Vibration transmission through rolling element bearings in geared rotor systems

A new mathematical model is proposed to examine the vibration transmission through rolling element bearings in geared rotor systems. Current bearing models, based on either ideal boundary conditions for the shaft or purely translational stiffness element descriptions, cannot explain how the vibratory motion may be transmitted from the rotating shaft to the casing. For example, a vibration model based upon the simple bearing formulations can only predict purely in-plane type motion on the flexible casing plate give only bending motion on the shaft. However, experimental results have shown that the casing plate motion is primarily flexural. This study clarifies this issue qualitatively and quantitatively by developing a comprehensive bearing stiffness matrix of dimension 6 model for the precision rolling element bearings from basic principles. The proposed bearing stiffness matrix is verified partially using available analytical and experimental data, and is completely characterized.; This study extends the proposed bearing formulation to analyze the overall geared rotor system dynamics including casing and mounts. The bearing stiffness matrix is included in discrete system models using lumped parameter and/or dynamic finite element techniques. Eigensolution and forced harmonic response due to rotating mass unbalance or kinematic transmission error excitation for the following examples are computed: (I) single-stage rotor system with flexible shaft supported by two bearings on rigid casing and flexible mounts, (II) spur gear pair system with motor and load inertias attached to two flexible shafts supported by four bearings on flexibly mounted rigid casing, and (III) case II with flexible casing and rigid mounts.

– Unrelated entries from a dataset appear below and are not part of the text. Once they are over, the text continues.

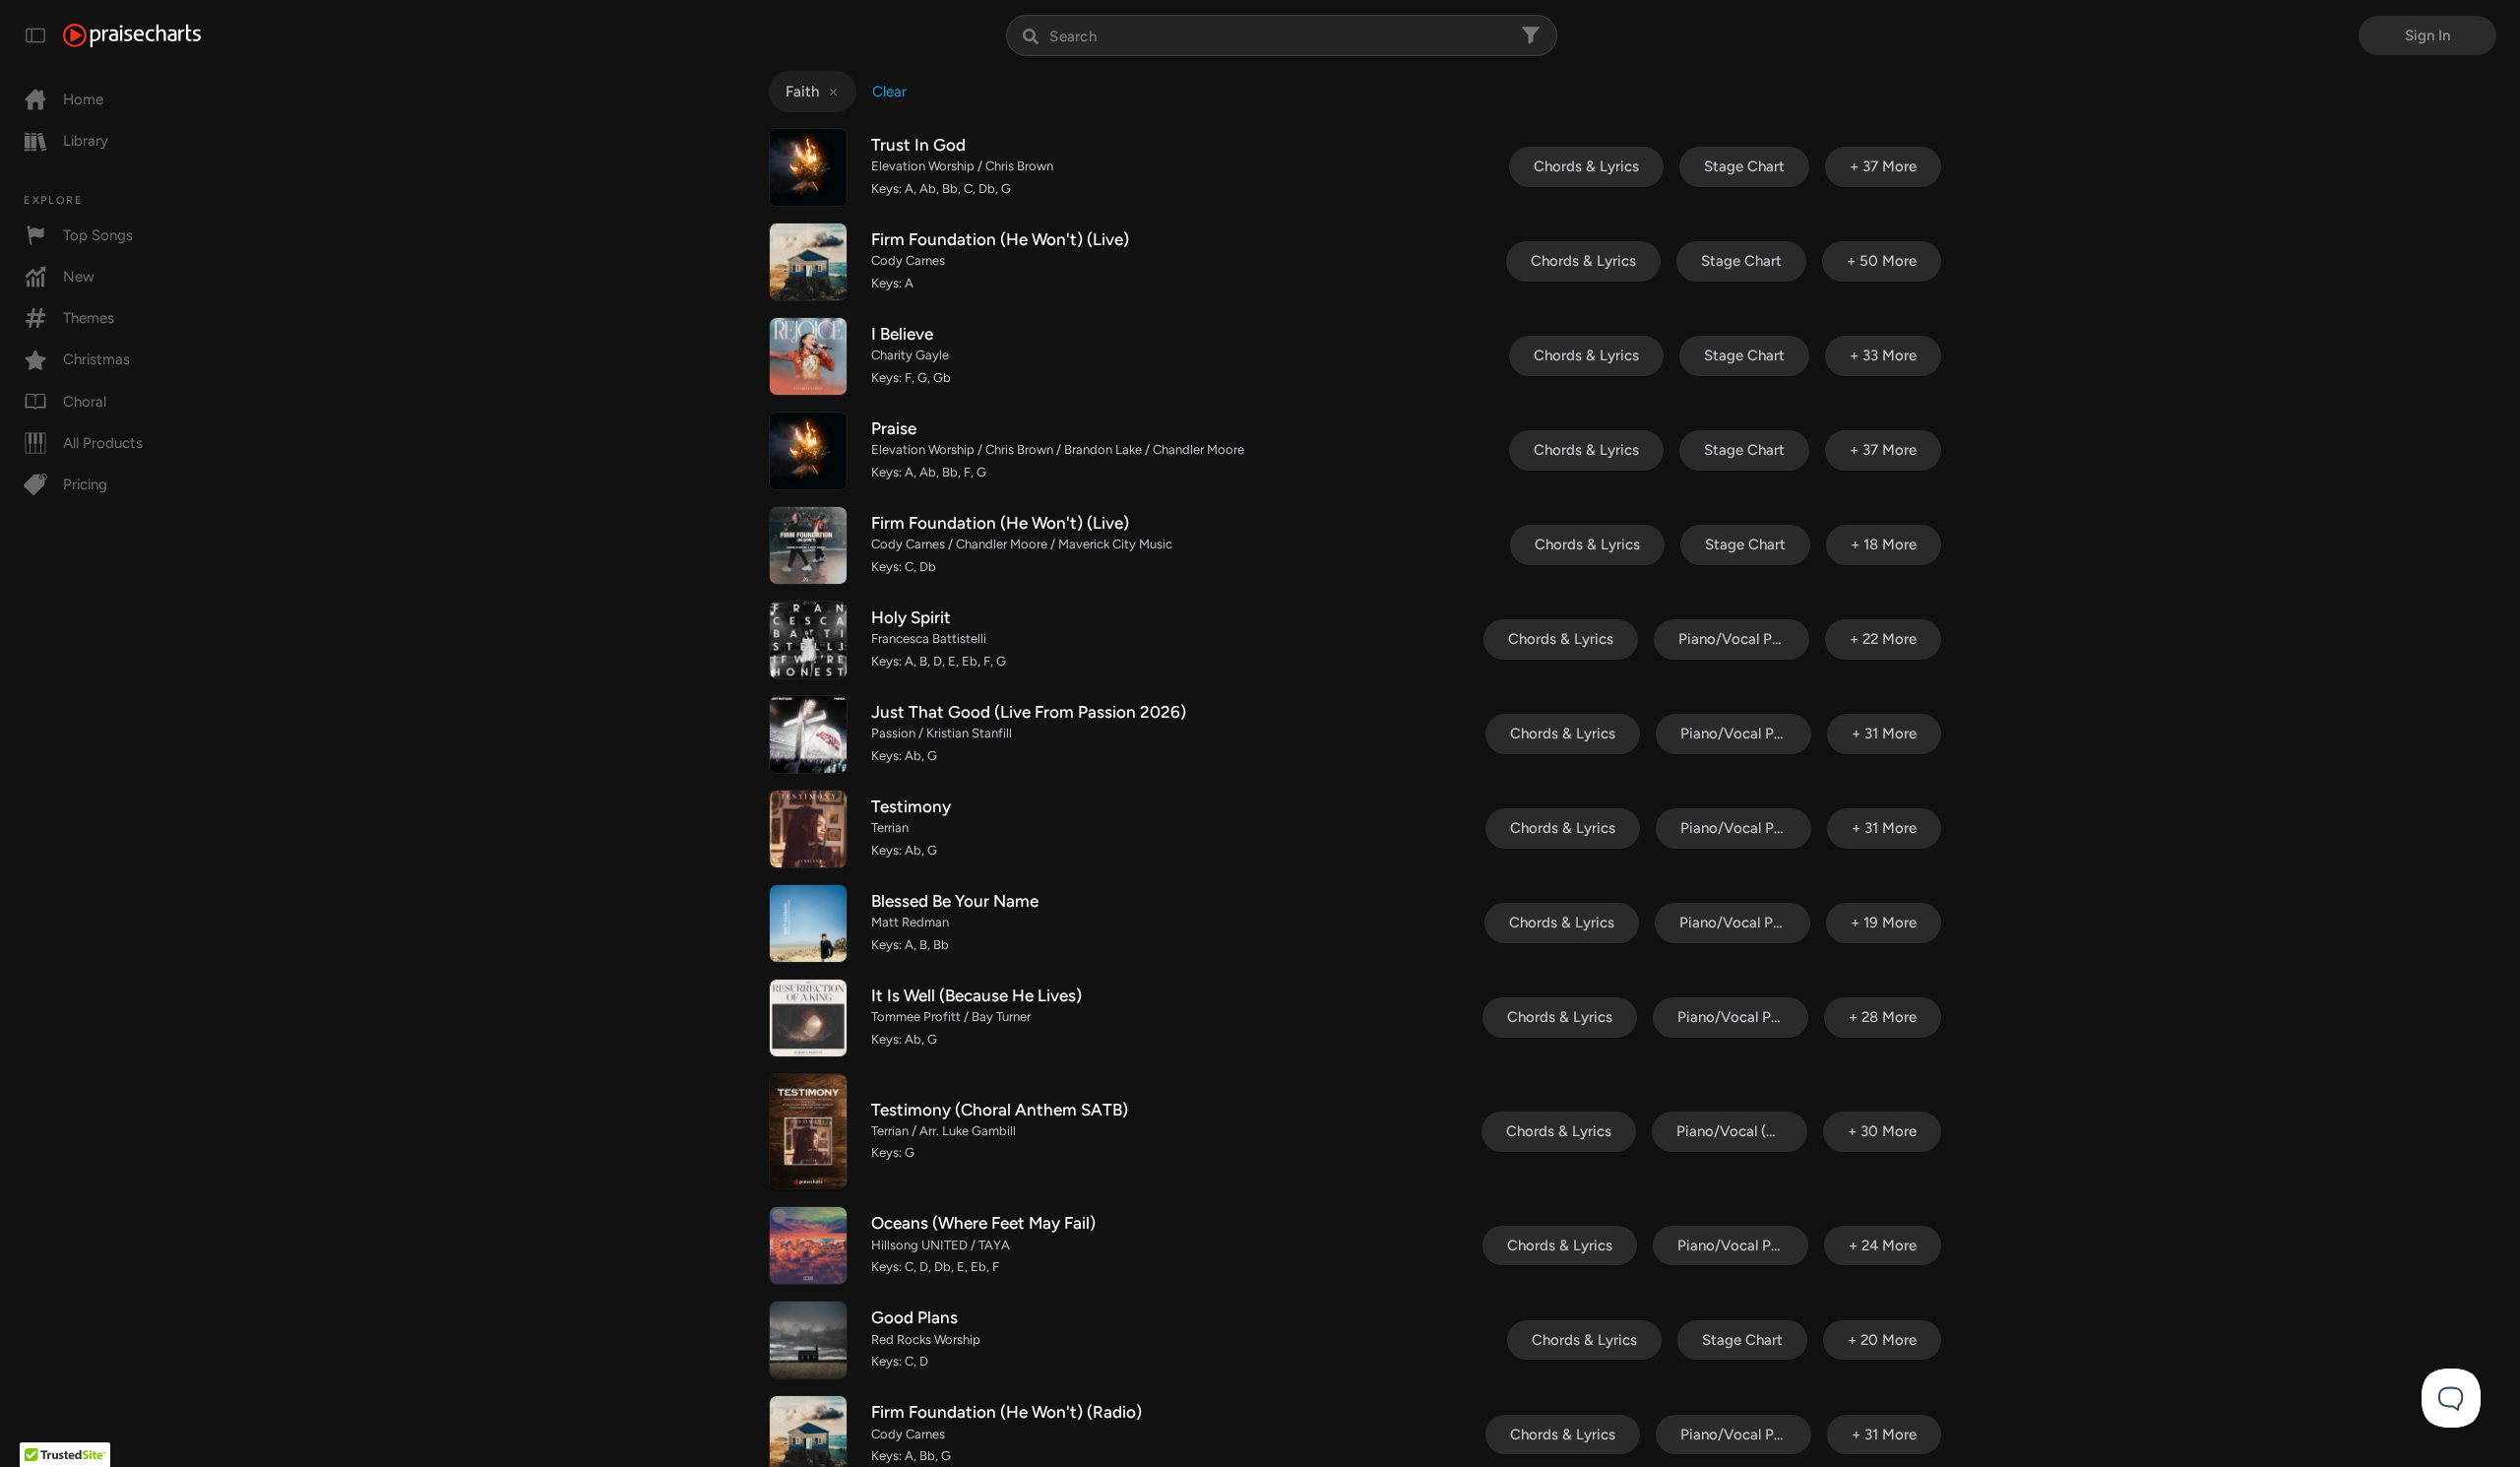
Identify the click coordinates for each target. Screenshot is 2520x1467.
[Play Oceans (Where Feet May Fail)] (808, 1245)
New (78, 277)
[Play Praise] (808, 450)
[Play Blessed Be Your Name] (808, 923)
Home (83, 99)
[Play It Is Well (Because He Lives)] (808, 1018)
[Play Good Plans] (808, 1339)
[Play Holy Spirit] (808, 639)
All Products (103, 443)
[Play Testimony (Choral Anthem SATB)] (808, 1131)
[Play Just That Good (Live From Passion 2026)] (808, 734)
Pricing (85, 484)
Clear (889, 91)
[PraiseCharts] (132, 35)
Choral (84, 402)
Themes (88, 318)
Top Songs (98, 235)
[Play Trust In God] (808, 167)
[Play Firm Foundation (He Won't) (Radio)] (808, 1434)
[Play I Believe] (808, 356)
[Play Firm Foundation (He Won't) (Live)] (808, 261)
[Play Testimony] (808, 829)
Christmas (96, 359)
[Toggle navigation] (35, 35)
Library (85, 141)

In several of these examples, analytical predictions match with measured data which validate the proposed formulation. Numerical predictions show that the proposed theory is capable of predicting bearing moment transmissibility in addition to force transmissibility.; A statistical energy analysis model combined with the bearing stiffness matrix is developed to predict the high frequency asymptotic dynamic behavior. The mean-square spatially averaged vibroacoustic responses are calculated for several example cases. A physical gearbox is also analyzed to demonstrate the salient features of the proposed technique. Good agreement is found between theory and experiment.